— start of Records for the task —

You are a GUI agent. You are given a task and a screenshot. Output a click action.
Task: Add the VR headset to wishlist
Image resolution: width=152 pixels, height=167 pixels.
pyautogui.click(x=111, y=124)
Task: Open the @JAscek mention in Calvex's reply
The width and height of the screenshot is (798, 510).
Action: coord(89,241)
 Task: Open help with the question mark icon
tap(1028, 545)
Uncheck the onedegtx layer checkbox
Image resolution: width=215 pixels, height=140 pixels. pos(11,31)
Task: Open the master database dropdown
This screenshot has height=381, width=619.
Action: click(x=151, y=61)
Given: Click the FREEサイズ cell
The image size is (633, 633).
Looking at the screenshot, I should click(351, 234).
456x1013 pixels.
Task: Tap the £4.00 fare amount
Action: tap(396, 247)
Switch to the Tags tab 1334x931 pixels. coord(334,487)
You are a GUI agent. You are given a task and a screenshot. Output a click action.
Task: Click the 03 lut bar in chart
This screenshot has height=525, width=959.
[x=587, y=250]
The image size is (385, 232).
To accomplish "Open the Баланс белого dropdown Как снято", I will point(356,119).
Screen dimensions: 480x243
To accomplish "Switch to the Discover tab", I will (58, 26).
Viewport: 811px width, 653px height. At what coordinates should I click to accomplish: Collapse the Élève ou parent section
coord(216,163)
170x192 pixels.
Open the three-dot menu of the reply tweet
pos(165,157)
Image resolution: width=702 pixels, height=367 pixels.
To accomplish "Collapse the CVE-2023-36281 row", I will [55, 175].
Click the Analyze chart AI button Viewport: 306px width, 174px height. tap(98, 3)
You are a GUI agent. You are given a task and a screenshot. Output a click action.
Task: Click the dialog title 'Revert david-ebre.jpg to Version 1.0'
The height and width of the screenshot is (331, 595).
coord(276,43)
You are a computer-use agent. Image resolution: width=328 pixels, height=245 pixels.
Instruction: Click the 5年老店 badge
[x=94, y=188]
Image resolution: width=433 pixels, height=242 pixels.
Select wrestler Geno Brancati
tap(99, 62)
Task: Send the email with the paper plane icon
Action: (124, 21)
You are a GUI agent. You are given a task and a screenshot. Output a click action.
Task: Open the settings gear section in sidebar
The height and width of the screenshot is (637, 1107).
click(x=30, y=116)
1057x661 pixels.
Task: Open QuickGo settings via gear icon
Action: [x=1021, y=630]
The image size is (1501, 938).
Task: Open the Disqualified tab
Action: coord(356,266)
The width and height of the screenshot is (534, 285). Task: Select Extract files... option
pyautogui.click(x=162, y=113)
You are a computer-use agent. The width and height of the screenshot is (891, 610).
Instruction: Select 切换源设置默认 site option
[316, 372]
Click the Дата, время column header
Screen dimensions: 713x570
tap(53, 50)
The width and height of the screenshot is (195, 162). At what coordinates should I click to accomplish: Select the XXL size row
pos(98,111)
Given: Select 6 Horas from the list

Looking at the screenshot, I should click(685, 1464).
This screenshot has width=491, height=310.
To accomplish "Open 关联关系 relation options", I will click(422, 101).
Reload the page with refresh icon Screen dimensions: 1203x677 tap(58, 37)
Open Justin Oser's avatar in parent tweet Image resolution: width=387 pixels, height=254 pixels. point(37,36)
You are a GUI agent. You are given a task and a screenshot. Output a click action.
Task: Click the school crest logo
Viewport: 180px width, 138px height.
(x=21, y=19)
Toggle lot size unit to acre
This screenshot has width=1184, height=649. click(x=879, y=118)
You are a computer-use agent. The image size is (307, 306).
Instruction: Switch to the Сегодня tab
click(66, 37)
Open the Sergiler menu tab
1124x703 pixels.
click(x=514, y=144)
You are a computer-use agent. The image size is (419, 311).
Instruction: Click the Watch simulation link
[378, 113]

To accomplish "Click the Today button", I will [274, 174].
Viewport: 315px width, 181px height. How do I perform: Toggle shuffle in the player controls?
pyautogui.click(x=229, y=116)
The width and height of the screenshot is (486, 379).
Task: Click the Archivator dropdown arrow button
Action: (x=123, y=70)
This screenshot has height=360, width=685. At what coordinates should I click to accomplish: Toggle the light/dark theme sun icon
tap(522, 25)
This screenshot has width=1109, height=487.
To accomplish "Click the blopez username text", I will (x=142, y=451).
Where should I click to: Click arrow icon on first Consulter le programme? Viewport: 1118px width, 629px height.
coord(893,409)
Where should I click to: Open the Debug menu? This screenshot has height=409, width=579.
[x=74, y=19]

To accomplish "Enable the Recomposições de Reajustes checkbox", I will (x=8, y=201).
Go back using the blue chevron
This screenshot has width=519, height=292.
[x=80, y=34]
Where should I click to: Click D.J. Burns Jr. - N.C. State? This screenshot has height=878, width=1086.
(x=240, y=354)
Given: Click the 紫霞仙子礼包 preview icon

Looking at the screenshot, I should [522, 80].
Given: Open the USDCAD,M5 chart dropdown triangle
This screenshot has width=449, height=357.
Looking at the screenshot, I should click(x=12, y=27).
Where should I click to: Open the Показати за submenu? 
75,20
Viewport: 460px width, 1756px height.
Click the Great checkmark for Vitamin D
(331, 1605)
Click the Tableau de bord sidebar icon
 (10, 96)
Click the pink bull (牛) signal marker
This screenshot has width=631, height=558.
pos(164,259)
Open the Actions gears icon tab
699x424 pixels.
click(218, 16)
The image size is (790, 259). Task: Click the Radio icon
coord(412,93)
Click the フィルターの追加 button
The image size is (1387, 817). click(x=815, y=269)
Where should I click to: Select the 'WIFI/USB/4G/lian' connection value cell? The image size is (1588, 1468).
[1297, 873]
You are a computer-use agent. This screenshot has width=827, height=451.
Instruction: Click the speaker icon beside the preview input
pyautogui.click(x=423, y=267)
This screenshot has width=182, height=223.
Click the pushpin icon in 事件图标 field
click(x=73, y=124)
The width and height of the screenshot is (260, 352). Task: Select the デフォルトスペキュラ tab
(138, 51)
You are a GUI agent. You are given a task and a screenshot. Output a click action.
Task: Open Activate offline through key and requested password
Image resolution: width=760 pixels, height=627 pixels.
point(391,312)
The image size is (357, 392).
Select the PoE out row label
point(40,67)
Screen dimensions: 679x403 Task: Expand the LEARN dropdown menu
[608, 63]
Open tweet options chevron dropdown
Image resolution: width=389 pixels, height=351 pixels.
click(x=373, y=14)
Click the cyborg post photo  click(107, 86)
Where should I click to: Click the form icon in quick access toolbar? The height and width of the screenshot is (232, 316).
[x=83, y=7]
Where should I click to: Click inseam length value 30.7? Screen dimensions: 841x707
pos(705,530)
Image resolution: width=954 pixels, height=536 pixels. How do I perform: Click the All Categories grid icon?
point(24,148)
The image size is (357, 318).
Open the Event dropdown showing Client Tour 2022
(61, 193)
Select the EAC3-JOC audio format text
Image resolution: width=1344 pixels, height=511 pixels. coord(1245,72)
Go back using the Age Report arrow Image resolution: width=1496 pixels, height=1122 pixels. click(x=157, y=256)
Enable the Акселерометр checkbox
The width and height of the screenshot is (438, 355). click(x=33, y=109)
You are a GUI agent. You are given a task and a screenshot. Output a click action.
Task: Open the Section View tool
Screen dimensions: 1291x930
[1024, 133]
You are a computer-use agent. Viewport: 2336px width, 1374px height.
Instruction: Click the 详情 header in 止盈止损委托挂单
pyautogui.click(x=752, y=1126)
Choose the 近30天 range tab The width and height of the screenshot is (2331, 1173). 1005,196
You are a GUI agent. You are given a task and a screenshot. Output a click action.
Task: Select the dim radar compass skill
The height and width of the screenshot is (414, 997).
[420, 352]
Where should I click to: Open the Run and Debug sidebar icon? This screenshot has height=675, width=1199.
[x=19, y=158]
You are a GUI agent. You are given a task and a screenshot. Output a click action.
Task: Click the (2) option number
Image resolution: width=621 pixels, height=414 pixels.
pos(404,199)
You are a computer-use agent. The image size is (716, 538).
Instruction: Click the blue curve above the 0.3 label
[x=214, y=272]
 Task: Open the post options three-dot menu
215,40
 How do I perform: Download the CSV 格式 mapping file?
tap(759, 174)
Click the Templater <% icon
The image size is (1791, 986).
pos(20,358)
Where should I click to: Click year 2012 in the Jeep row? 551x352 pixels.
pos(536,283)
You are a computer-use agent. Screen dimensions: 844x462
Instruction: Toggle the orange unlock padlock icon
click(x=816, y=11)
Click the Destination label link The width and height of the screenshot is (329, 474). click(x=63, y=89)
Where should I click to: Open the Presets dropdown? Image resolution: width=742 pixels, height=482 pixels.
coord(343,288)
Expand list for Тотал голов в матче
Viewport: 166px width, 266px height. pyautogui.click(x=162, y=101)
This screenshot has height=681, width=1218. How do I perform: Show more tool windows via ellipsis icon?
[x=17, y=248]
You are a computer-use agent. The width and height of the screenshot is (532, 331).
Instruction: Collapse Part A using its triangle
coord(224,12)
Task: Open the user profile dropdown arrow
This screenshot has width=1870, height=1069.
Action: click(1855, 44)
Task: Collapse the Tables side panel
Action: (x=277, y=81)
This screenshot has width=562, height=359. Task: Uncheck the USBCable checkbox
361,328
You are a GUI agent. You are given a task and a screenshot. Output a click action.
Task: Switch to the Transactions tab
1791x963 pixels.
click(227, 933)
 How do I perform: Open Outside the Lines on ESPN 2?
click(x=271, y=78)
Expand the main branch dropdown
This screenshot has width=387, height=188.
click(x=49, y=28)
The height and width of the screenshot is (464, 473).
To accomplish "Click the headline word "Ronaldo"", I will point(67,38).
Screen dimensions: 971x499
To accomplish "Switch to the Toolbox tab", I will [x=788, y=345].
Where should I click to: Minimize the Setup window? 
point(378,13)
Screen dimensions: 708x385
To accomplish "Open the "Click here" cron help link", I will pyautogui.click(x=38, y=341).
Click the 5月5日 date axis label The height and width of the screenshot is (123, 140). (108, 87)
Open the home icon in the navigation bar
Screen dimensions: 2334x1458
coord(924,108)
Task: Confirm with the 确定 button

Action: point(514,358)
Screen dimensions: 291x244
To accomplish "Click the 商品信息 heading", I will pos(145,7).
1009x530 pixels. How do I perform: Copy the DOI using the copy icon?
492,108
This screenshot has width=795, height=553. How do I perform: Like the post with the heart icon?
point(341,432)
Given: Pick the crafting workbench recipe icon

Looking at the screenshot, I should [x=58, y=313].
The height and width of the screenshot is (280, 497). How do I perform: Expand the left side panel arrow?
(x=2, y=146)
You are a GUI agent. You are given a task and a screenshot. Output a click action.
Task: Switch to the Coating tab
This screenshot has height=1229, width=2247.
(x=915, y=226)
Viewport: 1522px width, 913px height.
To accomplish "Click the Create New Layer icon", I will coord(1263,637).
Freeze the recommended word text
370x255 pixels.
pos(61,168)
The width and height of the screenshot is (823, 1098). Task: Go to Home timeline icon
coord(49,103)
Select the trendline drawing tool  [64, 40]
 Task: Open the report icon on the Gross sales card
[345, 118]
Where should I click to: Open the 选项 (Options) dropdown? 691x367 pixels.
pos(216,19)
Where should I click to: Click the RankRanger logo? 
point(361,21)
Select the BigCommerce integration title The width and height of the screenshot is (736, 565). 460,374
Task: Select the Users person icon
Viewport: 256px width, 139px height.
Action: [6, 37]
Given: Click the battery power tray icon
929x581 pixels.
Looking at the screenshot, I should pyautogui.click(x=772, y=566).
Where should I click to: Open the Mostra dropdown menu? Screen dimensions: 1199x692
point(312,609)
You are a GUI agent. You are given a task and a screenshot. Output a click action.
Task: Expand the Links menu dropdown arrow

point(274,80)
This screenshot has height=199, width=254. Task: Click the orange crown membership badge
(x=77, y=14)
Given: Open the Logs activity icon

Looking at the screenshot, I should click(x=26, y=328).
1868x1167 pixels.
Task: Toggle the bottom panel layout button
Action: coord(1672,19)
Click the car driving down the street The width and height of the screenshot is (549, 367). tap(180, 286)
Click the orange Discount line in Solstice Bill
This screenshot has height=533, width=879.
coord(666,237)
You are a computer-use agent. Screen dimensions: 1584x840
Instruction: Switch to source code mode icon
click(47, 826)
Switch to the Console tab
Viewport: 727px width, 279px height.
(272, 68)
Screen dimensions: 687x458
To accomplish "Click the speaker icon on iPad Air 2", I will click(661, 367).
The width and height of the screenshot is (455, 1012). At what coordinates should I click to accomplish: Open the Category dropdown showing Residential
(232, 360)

— end of Records for the task —

Update everything from the line containing "Click the car" down through the end of the entries, putting "Network" in place of "Console" and leaving all else unchanged.

Click the car driving down the street The width and height of the screenshot is (549, 367). tap(180, 286)
Click the orange Discount line in Solstice Bill
This screenshot has height=533, width=879.
coord(666,237)
You are a computer-use agent. Screen dimensions: 1584x840
Instruction: Switch to source code mode icon
click(47, 826)
Switch to the Network tab
Viewport: 727px width, 279px height.
(272, 68)
Screen dimensions: 687x458
To accomplish "Click the speaker icon on iPad Air 2", I will click(661, 367).
The width and height of the screenshot is (455, 1012). At what coordinates should I click to accomplish: Open the Category dropdown showing Residential
(232, 360)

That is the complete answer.